start

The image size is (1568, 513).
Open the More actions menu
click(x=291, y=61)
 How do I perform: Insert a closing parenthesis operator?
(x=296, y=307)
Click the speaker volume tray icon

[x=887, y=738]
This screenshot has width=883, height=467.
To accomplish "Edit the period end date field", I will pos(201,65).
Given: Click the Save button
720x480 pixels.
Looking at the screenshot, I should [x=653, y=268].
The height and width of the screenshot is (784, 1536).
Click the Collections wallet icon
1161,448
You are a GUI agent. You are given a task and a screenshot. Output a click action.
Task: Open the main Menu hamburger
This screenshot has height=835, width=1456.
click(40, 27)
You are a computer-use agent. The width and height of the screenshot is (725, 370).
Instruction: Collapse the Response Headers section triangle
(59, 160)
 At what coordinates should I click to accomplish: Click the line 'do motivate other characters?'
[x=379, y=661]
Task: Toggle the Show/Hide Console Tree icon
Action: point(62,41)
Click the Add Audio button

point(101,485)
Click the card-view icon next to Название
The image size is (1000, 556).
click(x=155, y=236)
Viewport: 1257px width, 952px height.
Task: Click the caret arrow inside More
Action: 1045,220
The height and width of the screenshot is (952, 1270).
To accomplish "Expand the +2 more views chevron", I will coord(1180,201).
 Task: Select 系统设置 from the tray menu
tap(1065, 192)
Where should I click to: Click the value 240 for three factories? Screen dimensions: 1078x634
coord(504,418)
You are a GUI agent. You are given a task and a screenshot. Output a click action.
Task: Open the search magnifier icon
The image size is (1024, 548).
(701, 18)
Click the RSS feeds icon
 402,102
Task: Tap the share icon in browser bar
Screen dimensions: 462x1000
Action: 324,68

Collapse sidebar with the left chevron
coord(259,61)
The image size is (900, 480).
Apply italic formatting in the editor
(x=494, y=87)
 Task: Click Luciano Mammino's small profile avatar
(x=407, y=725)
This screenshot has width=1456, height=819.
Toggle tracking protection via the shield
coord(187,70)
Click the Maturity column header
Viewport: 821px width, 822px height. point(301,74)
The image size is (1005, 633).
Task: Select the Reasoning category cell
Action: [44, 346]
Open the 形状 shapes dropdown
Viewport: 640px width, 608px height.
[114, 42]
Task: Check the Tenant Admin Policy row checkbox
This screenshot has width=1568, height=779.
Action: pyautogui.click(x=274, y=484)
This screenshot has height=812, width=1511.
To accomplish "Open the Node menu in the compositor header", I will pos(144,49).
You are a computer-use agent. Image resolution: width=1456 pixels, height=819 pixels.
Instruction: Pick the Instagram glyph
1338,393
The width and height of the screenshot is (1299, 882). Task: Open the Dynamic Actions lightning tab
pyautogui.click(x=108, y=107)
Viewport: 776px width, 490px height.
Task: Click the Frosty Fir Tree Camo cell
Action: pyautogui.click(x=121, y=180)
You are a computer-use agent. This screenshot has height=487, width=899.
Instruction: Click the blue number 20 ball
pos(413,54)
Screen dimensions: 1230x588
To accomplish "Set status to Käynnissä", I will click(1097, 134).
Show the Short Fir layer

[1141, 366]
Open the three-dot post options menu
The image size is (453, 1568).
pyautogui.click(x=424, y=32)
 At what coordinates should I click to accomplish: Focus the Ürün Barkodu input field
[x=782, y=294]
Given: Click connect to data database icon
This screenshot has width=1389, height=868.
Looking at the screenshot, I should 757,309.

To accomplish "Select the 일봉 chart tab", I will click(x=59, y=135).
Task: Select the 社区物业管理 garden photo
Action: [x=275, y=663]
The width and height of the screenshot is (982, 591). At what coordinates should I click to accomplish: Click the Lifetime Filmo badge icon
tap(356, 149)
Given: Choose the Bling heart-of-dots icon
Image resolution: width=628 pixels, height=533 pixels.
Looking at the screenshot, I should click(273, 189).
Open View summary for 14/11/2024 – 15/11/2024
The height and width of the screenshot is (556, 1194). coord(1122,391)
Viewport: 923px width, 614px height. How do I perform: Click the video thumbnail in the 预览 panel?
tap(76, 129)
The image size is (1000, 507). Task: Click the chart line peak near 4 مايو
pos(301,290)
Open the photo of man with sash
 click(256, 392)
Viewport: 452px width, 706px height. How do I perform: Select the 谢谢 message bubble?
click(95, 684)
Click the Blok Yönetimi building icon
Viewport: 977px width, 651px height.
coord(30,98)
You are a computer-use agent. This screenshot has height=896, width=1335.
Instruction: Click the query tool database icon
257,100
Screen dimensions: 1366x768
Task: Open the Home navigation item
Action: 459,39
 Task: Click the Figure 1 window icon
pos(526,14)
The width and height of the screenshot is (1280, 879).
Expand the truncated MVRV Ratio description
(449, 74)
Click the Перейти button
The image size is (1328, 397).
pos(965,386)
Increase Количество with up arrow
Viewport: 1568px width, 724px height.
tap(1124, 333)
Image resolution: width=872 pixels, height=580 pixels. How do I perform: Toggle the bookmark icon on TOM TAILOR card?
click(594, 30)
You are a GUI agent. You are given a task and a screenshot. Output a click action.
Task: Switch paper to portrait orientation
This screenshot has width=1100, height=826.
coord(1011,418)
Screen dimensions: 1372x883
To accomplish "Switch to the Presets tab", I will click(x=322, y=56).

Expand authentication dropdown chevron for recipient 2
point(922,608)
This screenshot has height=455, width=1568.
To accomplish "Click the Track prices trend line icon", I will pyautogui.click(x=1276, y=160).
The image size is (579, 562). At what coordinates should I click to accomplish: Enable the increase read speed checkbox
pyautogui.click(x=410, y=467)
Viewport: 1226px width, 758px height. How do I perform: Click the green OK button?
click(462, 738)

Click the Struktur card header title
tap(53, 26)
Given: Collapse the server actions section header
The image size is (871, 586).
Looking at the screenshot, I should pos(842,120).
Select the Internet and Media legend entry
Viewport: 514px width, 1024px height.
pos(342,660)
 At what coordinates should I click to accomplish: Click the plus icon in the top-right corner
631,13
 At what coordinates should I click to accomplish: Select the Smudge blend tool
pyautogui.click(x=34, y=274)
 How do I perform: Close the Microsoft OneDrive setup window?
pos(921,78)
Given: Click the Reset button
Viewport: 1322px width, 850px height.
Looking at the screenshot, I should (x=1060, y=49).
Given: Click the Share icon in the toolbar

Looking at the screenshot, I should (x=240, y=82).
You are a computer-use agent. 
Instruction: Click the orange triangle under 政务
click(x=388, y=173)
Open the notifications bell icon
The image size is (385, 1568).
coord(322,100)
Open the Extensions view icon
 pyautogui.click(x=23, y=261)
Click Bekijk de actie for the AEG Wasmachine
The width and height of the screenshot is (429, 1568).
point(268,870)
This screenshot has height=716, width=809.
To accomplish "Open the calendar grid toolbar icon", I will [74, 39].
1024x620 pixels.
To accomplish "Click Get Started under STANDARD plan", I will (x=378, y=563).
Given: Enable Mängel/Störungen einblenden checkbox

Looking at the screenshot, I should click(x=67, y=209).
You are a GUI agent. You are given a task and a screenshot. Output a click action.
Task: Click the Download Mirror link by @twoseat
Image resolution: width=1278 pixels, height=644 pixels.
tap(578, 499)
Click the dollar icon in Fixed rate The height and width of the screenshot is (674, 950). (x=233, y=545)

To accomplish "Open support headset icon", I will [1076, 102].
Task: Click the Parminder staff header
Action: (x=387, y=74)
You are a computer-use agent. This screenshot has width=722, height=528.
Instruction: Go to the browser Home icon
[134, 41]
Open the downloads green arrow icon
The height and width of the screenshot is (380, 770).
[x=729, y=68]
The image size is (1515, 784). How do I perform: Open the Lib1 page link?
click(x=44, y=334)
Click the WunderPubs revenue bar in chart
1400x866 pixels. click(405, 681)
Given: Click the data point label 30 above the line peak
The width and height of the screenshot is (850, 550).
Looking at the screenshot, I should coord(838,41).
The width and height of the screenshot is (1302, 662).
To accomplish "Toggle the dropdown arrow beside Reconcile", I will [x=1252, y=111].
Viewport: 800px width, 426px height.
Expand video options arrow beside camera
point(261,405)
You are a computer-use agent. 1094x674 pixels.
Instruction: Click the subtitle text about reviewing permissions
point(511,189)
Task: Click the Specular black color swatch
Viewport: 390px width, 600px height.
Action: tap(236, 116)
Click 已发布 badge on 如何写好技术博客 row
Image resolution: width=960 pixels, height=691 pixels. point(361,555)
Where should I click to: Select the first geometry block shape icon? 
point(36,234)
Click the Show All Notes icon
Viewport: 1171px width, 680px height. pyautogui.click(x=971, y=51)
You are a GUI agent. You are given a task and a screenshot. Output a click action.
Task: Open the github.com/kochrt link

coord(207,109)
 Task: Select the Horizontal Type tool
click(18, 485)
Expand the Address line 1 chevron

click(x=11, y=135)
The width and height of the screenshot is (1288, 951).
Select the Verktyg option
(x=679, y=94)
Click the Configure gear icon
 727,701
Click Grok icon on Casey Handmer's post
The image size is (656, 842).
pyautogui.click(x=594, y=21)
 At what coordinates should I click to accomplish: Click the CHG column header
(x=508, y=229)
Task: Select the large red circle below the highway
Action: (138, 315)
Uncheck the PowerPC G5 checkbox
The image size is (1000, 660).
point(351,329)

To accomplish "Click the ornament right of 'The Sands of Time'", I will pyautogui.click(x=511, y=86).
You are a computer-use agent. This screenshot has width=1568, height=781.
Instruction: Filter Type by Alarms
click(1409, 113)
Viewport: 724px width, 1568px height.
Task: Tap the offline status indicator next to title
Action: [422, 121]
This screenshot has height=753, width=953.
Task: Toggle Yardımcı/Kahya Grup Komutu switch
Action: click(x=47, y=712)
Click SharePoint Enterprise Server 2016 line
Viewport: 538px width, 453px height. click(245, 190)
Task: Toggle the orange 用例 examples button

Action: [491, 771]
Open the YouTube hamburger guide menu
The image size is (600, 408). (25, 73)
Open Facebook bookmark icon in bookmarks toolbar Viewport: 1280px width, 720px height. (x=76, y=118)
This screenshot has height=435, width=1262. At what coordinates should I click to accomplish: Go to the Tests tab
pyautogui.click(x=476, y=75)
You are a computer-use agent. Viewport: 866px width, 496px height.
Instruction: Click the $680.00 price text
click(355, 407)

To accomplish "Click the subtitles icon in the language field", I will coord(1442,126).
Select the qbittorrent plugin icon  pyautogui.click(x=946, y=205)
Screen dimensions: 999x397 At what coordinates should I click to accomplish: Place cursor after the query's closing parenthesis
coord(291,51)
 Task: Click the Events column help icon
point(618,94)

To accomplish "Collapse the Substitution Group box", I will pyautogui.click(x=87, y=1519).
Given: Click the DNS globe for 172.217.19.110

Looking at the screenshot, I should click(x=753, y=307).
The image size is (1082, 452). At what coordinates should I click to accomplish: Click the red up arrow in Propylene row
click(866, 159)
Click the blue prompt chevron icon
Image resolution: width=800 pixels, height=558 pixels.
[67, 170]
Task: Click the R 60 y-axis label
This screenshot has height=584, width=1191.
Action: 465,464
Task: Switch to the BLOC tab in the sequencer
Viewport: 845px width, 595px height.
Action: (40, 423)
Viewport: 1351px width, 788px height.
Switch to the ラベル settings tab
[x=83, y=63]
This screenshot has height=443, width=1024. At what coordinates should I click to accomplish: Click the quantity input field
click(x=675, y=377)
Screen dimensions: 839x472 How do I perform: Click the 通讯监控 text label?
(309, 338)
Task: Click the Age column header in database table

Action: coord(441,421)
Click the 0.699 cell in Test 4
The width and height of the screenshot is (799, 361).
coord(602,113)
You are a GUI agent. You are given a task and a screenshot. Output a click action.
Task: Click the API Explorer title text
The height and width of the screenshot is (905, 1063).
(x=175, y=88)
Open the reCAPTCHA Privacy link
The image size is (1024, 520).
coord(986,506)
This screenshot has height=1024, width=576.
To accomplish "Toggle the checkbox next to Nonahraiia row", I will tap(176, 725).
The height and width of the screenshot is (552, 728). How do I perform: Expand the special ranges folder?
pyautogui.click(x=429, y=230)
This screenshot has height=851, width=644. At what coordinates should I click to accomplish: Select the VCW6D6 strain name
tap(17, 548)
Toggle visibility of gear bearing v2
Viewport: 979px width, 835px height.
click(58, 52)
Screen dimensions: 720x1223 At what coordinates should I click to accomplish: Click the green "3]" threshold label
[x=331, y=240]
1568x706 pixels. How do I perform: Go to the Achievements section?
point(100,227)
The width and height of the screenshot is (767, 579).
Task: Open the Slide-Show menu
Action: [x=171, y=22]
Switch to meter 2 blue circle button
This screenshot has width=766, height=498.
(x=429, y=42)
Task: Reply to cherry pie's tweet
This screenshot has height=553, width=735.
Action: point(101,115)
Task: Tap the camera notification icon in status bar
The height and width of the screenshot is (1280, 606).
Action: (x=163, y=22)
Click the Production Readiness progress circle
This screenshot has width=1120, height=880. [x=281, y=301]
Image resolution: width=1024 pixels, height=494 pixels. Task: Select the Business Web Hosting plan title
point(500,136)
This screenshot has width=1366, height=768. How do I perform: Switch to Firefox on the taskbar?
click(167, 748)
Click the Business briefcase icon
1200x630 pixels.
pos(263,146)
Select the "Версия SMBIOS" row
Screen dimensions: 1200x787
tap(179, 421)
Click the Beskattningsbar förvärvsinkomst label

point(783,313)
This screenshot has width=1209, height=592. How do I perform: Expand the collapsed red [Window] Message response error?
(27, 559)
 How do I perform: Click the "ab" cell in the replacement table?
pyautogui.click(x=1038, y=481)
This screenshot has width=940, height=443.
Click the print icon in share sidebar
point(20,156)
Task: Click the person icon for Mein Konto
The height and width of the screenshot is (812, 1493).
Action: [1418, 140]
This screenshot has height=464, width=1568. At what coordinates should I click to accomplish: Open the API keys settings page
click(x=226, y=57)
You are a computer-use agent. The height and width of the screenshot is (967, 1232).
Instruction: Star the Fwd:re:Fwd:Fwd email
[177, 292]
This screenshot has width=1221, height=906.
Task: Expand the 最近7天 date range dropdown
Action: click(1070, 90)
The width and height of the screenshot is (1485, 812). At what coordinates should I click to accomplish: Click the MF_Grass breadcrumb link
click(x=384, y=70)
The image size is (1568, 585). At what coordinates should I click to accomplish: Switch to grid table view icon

end

**Exercise directions**
Can you rewrite the lines from the one containing "How do I perform: Close" through the one containing "Looking at the screenshot, I should (x=240, y=82).", changing "Reset" to "Restore" and leaving everything else the same?

**Response to this exercise**
 How do I perform: Close the Microsoft OneDrive setup window?
pos(921,78)
Given: Click the Restore button
Viewport: 1322px width, 850px height.
Looking at the screenshot, I should (x=1060, y=49).
Given: Click the Share icon in the toolbar

Looking at the screenshot, I should (x=240, y=82).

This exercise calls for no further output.